Our trusty ping utility can verify the reachability of devices on a network, and also provide data on how long it took an ICMP packet to reach its destination and back. Pinging multiple devices on different network devices and segments and comparing the round-trip times can provide valuable information on network latency. It can be used to help confirm latency as well as to identify what part of the network is experiencing the slowdown.
Traceroute is similar to ping in the fact that it provides round-trip information between a source and destination IP address on a network. Unlike ping, however, traceroute provides these times on a hop-by-hop basis. In enterprise networks, there are likely to be multiple hops along the path between source destination devices on a network. The traceroute utility works by sending a UDP (for Linux-based systems) or ICMP (for Windows systems) with a TTL value of 1.
Once the packet reaches the first hop down the path to the destination, that device realizes the TTL limit is reached and responds back to the source device, which collects the round-trip time value. The next packet will then be set to a TTL of 2, then 3 and so-on until the final destination IP is reached. You end up with a list of all the devices between the source and destination and how responsive those hops are at that point in time. This helps to further narrow down the source of network performance problems.

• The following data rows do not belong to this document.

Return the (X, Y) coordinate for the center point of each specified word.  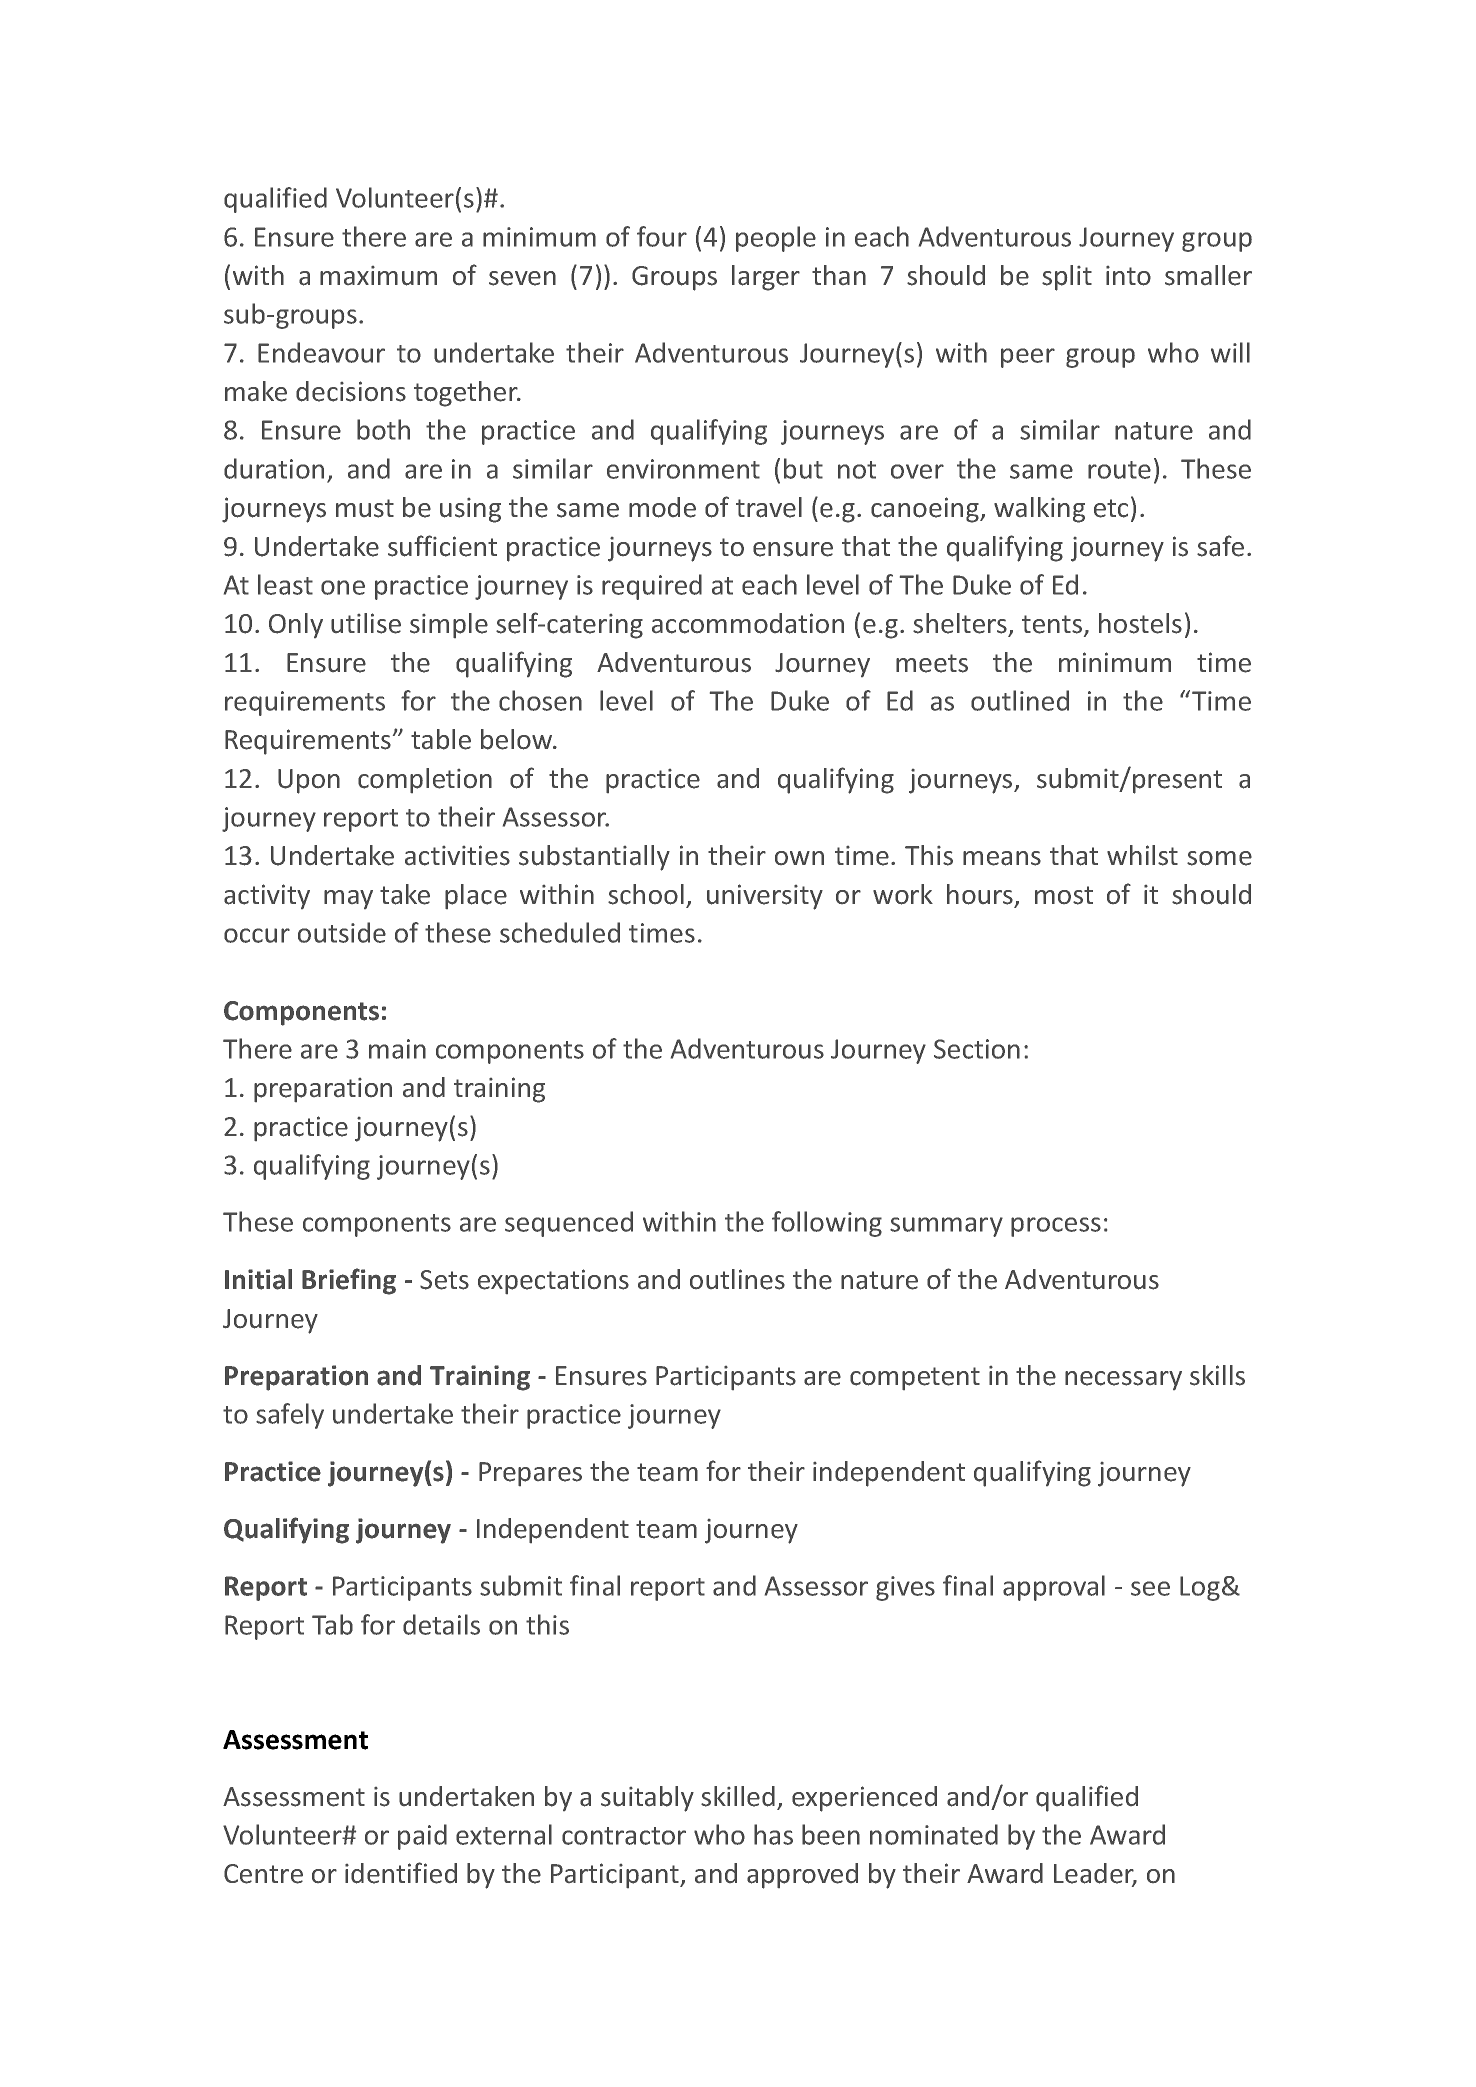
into (1128, 276)
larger (766, 278)
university (765, 897)
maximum (378, 276)
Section (977, 1049)
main (397, 1049)
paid (422, 1837)
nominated (934, 1834)
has (773, 1834)
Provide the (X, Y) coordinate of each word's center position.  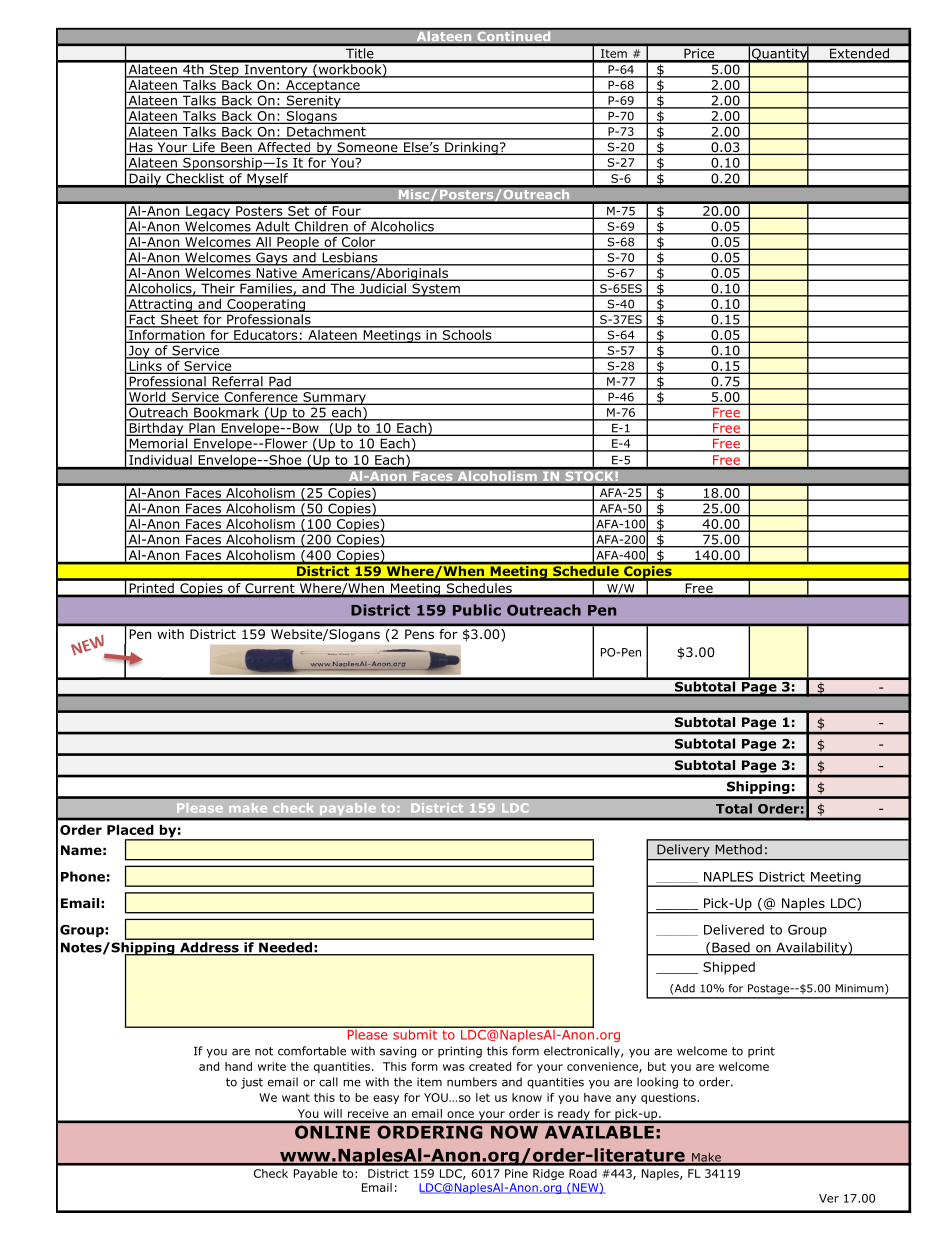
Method (739, 849)
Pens (419, 634)
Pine (516, 1173)
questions (669, 1098)
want (296, 1097)
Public (477, 610)
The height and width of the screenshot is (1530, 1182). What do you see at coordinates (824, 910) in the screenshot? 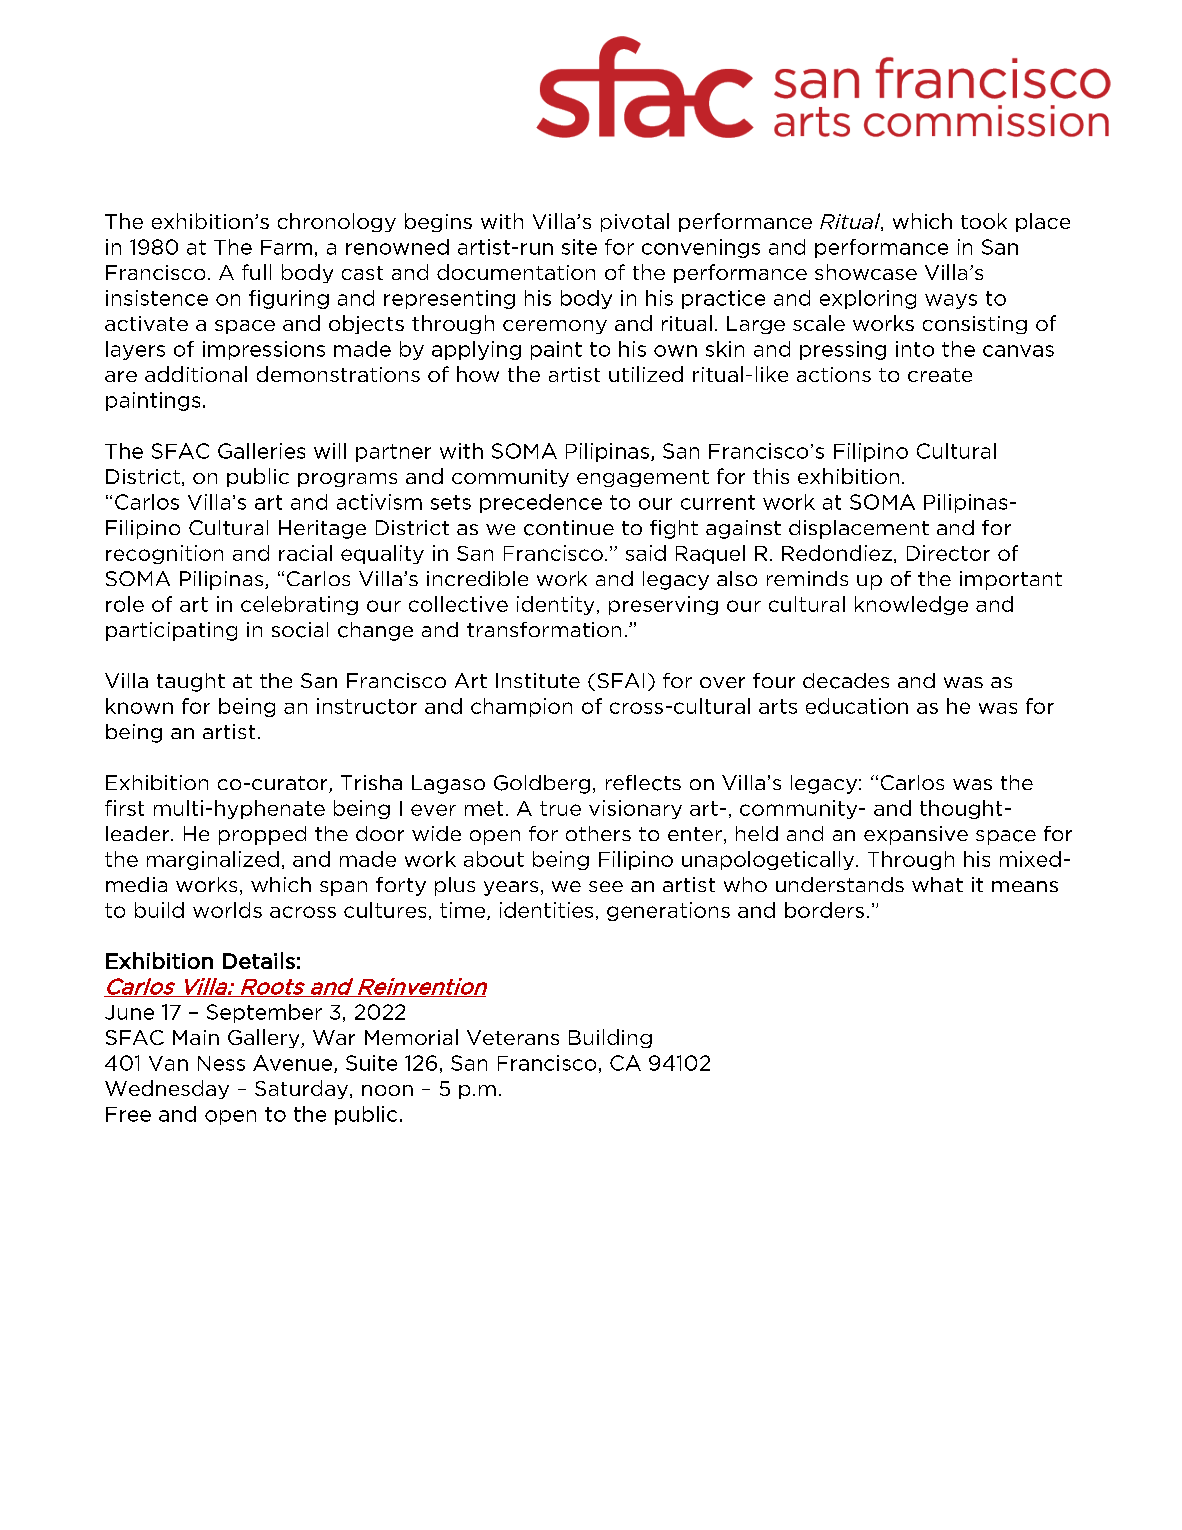
I see `borders` at bounding box center [824, 910].
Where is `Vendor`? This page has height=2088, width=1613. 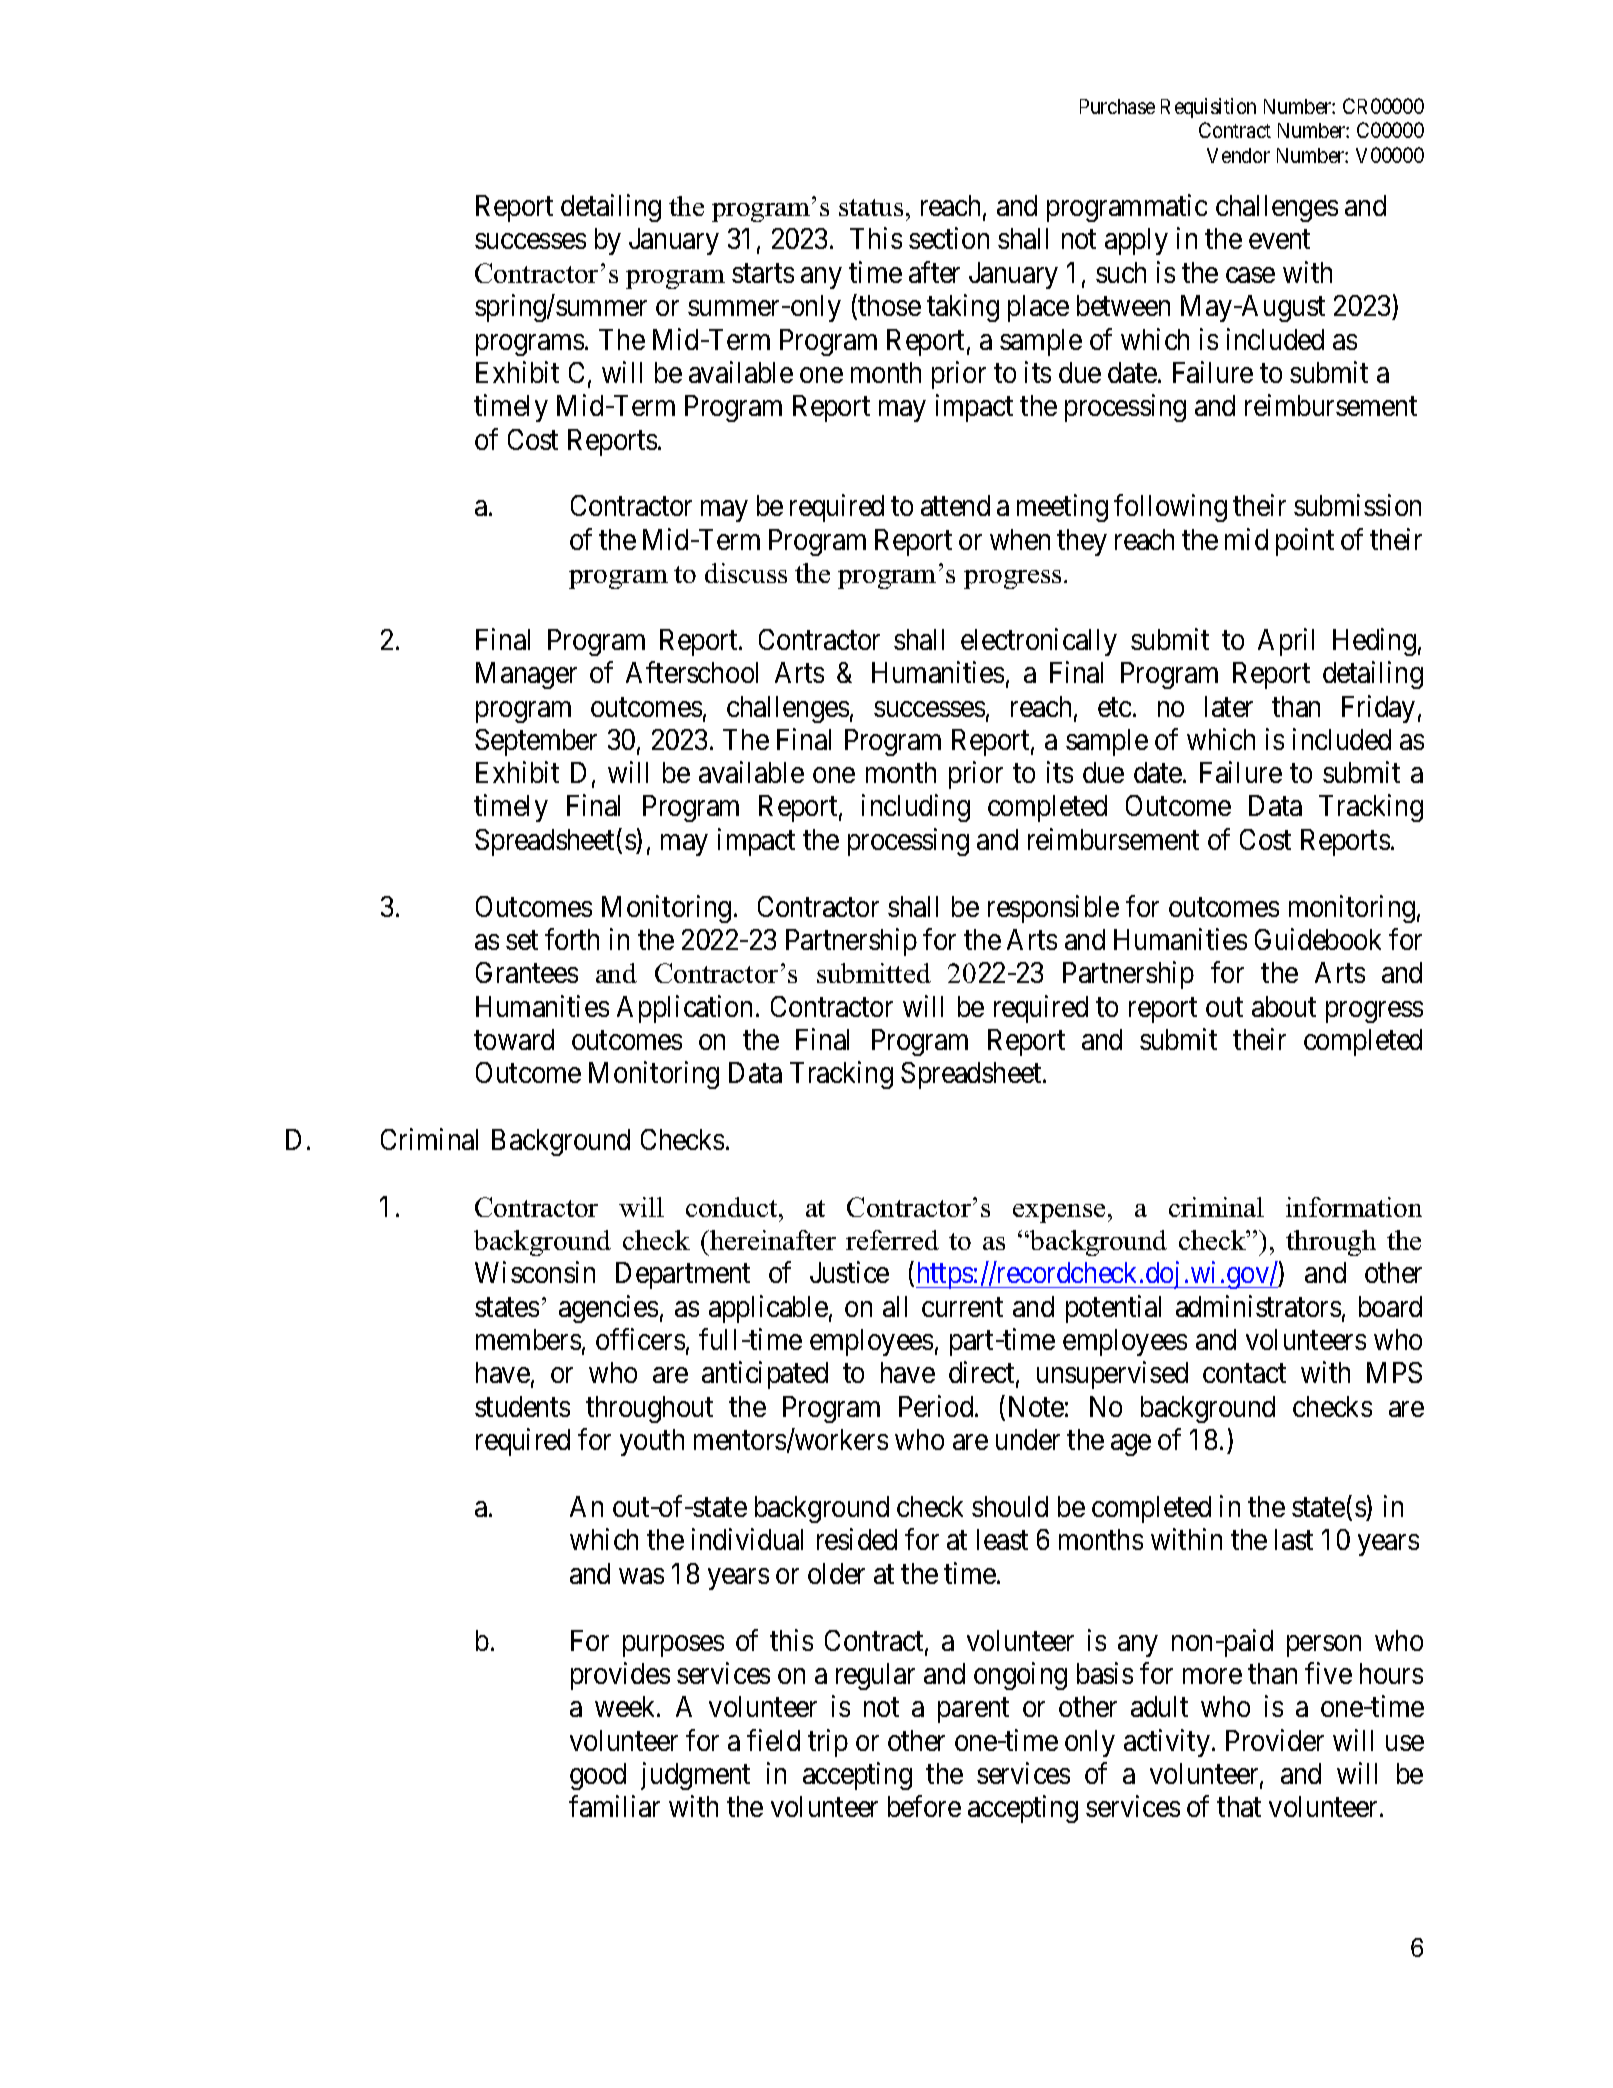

SNMP monitoring tools aren’t simply for determining whether a networking interface is up or down or for baselining link utilization. They also can be used to track down network bottlenecks that could be the source of latency problems. For example, if a server backup is clogging a critical uplink that contains voice traffic, an SNMP monitor can identify the interface with the bottleneck. Additionally, SNMP utilities can track down hardware malfunctions such as a CPU spike on a switch.
If your SNMP monitor can identify uplinks on the network that are congested, that’s great. But at the same time, it doesn’t point us to the true cause of the congestion. Is this legitimate data being sent? If so, it’s time to upgrade your bandwidth. However, congestion often is due to non-business related data such as YouTube/Netflix traffic or malicious behavior such as a DDoS. To find out, you need to be able to see further into the data and categorize it into groups. NetFlow analyzer tools can determine the nature of the data flow being sent across a network. They can even determine whether the traffic is business critical.
For those tricky situations where all other troubleshooting tools have failed to find the root cause of network latency, it’s time to boot up your trusty protocol analyzer to dig into each packet. A protocol analyzer such as Wireshark can perform deep-packet inspection to determine exactly which packets are slow, where they are going and what they are doing.
The protocol analyzer is becoming increasingly useful for tracking down latency since most modern applications now operate in distributed architectures. If a user is complaining about an application being slow, that application may be distributed across multiple servers. The protocol analyzer can determine whether the problem is limited to a specific part of the overall distributed architecture.
Application performance monitoring
Finally, if you feel that you’ve exhausted all available resources and still haven’t found the root source of the problem, then perhaps the latency isn’t occurring on the network. Instead, the problem may very well be within the application itself. For example, if application transactions are collected and sent to a distributed database, it could be that the database is not fast enough to keep up during peak times. Application performance monitoring tools enable you drill into the application to uncover latency issues.